Governo recupera fórmula de José Sócrates no RSI
Habitação social, afinal, vai contar no máximo 46,36 euros na hora de apurar rendimento de beneficiários do RSI
O Governo voltou atrás numa alteração ao rendimento social de inserção (RSI) que afectaria milhares de famílias residentes em habitação social: morar numa casa camarária, afinal, não se considerará um rendimento que se calculará fazendo a diferença entre a renda técnica (o preço real da habitação) e a renda apoiada (o valor pago).
O despacho do Ministério da Solidariedade e da Segurança Social, ontem publicado no Diário da República, recupera a fórmula que foi introduzida na lei aprovada a 16 de Junho de 2010, durante o Governo de José Sócrates. O apoio público em matéria de habitação social corresponde ao valor máximo do subsídio de renda previsto: 46,36 euros.
No caso do RSI, o valor é apurado "de forma escalonada" consoante o ano de atribuição da prestação: um terço no 1.º ano; dois no 2.º ano; três a partir do 3.º ano. Contas feitas, conta-se 15,45 euros a quem recebe há menos de um ano; 30,91 euros há dois; e 46,36 há mais de três.
O alerta fora lançado pelo presidente da Câmara de Matosinhos, Guilherme Pinto. A lei, em vigor desde o dia 1 de Julho, parecia-lhe "intolerável". O artigo 15 encara como rendimento qualquer subsídio de residência, subsídio de renda de casa ou apoio público "no âmbito da habitação social, com carácter de regularidade, incluindo os relativos à renda social e à renda apoiada". Se uma família residisse em habitação social, ter-se-ia de calcular "a diferença entre o valor do preço técnico e o valor da renda apoiada".
O autarca pegou em exemplos práticos, como este: um indivíduo, desempregado, sozinho, recebe no máximo 189,52 euros de RSI. Um senhor, que vive com esse dinheiro, paga 5,92 euros de renda à câmara. Como o apartamento tem um preço técnico de 176,58 euros, passaria a receber 17,94 euros de RSI assim que o Instituto de Segurança Social revisse o seu processo e percebesse que existe uma comparticipação da autarquia de 170,66 euros.
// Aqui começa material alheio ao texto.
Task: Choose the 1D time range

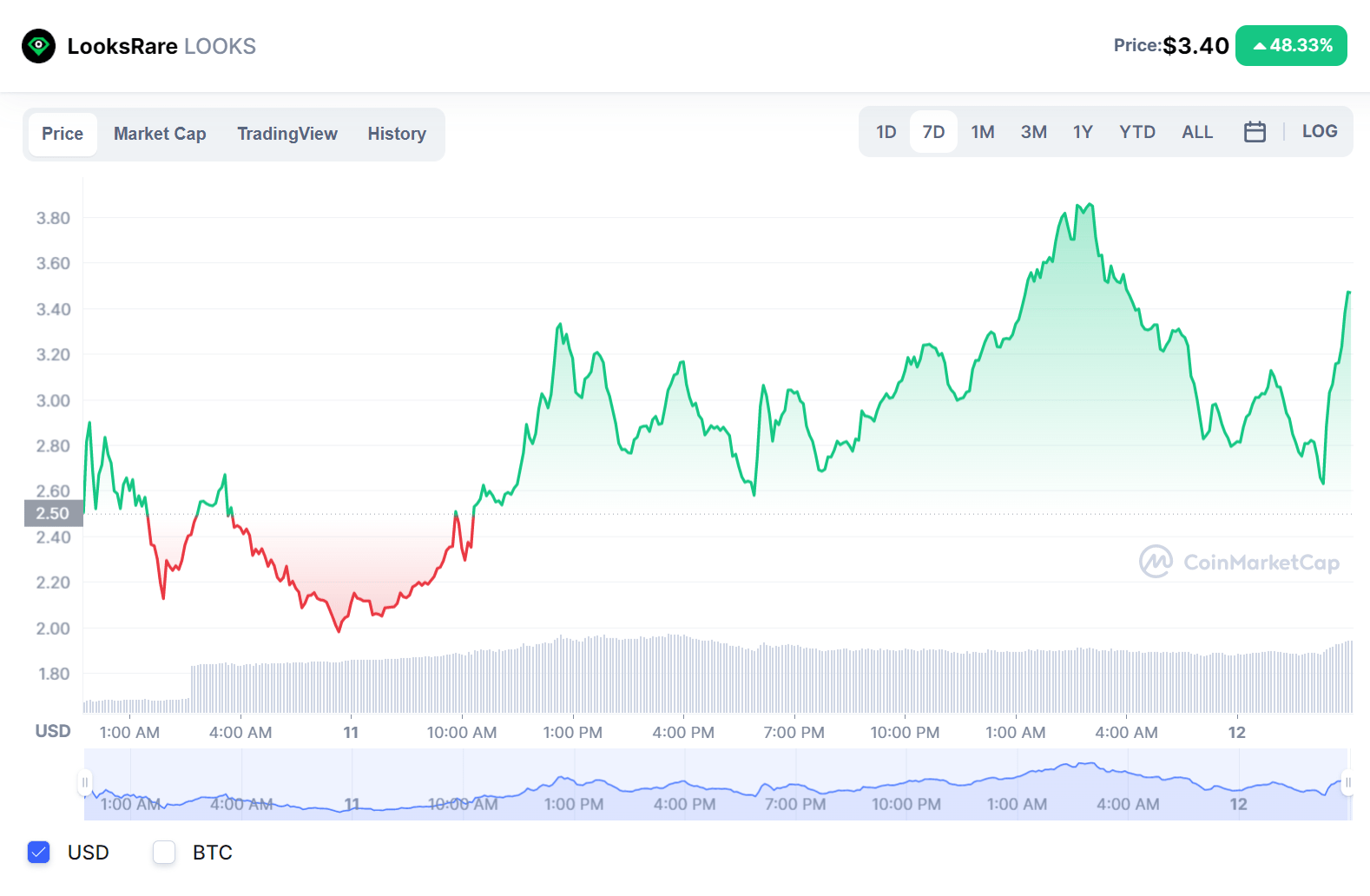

Quando o assunto saltou para a praça pública, peritos em pobreza levaram as mãos à cabeça. Sérgio Aires, director do Observatório de Luta Contra a Pobreza na Cidade de Lisboa, por exemplo, nem queria acreditar no decreto-lei: "As pessoas não vão ao supermercado com esses valores". "Já se multiplicam puxadas de água e luz, agora vão deixar de pagar a renda", previa Eduardo Vítor Rodrigues, da Universidade o Porto. O secretário de Estado da Segurança Social, Marco António Costa, sossegou-os: não haveria razão para alarme, fariam um despacho.
Além de repor aquele cálculo, o despacho esclarece alterações de facto ao regime anterior. Os técnicos que estavam apreensivos por ouvirem o ministro Pedro Mota Soares dizer que só receberá a prestação quem tiver assinado o contrato de inserção podem, agora, respirar de alívio. O diploma estabelece que "a prestação de RSI é atribuída a partir do dia seguinte ao da celebração do contrato de inserção". Prevê, no entanto, que não se espere, se, no prazo de 60 dias, não for celebrado acordo, "por facto não imputável ao requerente".
O regulamento alonga a lista de documentos obrigatórios. Agora é preciso, por exemplo, entregar fotocópia de documento comprovativo de residência legal em território nacional. Mesmo quem não tem tecto tem de ir à junta de freguesia pedir a prova: para receber, já não terá de pedir emprestada a morada de alguém, poderá, simplesmente, indicar "uma das entidades próximas da zona em que habitualmente se encontra e com a qual se relacione".